What you will do:
Copy the data below word for word, leaving out the pictures.

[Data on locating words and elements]
## start
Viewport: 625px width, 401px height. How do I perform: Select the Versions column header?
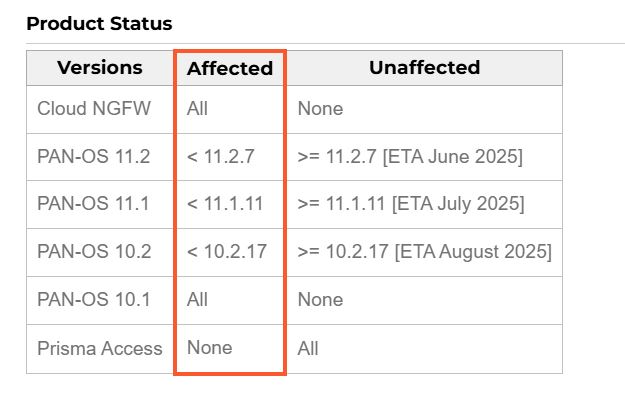click(100, 67)
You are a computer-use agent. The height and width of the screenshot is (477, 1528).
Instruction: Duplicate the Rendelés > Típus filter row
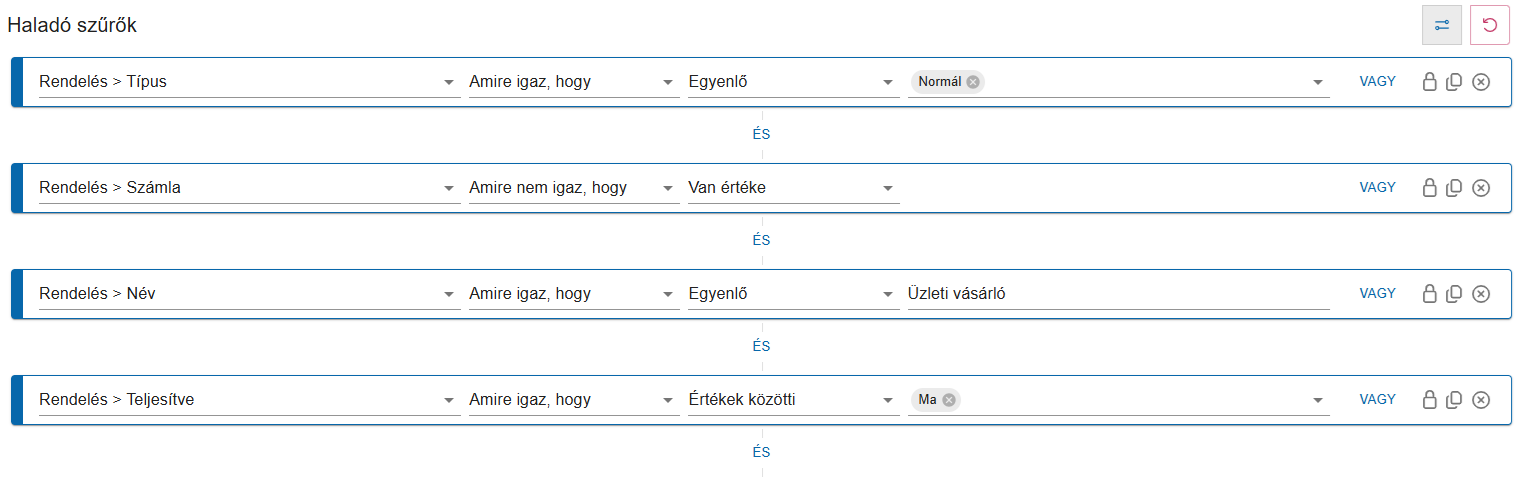1455,82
## end
Reply to the exercise:
Viewport: 625px width, 401px height. How do I perform: Select the Versions column header?
click(100, 67)
You are a computer-use agent. The height and width of the screenshot is (477, 1528).
Instruction: Duplicate the Rendelés > Típus filter row
1455,82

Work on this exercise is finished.